◆ Written exercise ◆
Put every line of the records below into a Markdown table with two columns, Row and Line, numbering the rows in order and skipping blank lines.

◆ Task input ◆
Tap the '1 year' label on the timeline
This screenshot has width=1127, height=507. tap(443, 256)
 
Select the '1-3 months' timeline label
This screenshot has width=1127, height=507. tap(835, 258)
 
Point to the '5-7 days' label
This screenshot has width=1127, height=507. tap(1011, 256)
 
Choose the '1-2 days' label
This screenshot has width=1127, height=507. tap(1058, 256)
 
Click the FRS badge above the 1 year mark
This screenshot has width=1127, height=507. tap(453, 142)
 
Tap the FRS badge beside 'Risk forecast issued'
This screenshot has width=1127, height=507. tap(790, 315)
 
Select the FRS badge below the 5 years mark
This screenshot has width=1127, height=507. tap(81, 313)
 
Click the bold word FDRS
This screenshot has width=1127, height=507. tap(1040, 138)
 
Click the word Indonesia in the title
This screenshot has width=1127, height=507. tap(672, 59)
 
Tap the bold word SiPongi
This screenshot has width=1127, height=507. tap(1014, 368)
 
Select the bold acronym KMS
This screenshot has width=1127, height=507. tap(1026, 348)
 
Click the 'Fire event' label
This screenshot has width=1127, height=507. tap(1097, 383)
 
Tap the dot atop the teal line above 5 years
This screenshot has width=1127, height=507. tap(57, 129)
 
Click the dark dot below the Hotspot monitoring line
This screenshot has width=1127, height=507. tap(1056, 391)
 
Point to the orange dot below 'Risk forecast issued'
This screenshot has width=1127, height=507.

◆ Answer ◆
| Row | Line |
|---|---|
| 1 | Tap the '1 year' label on the timeline |
| 2 | This screenshot has width=1127, height=507. tap(443, 256) |
| 3 | Select the '1-3 months' timeline label |
| 4 | This screenshot has width=1127, height=507. tap(835, 258) |
| 5 | Point to the '5-7 days' label |
| 6 | This screenshot has width=1127, height=507. tap(1011, 256) |
| 7 | Choose the '1-2 days' label |
| 8 | This screenshot has width=1127, height=507. tap(1058, 256) |
| 9 | Click the FRS badge above the 1 year mark |
| 10 | This screenshot has width=1127, height=507. tap(453, 142) |
| 11 | Tap the FRS badge beside 'Risk forecast issued' |
| 12 | This screenshot has width=1127, height=507. tap(790, 315) |
| 13 | Select the FRS badge below the 5 years mark |
| 14 | This screenshot has width=1127, height=507. tap(81, 313) |
| 15 | Click the bold word FDRS |
| 16 | This screenshot has width=1127, height=507. tap(1040, 138) |
| 17 | Click the word Indonesia in the title |
| 18 | This screenshot has width=1127, height=507. tap(672, 59) |
| 19 | Tap the bold word SiPongi |
| 20 | This screenshot has width=1127, height=507. tap(1014, 368) |
| 21 | Select the bold acronym KMS |
| 22 | This screenshot has width=1127, height=507. tap(1026, 348) |
| 23 | Click the 'Fire event' label |
| 24 | This screenshot has width=1127, height=507. tap(1097, 383) |
| 25 | Tap the dot atop the teal line above 5 years |
| 26 | This screenshot has width=1127, height=507. tap(57, 129) |
| 27 | Click the dark dot below the Hotspot monitoring line |
| 28 | This screenshot has width=1127, height=507. tap(1056, 391) |
| 29 | Point to the orange dot below 'Risk forecast issued' |
| 30 | This screenshot has width=1127, height=507. |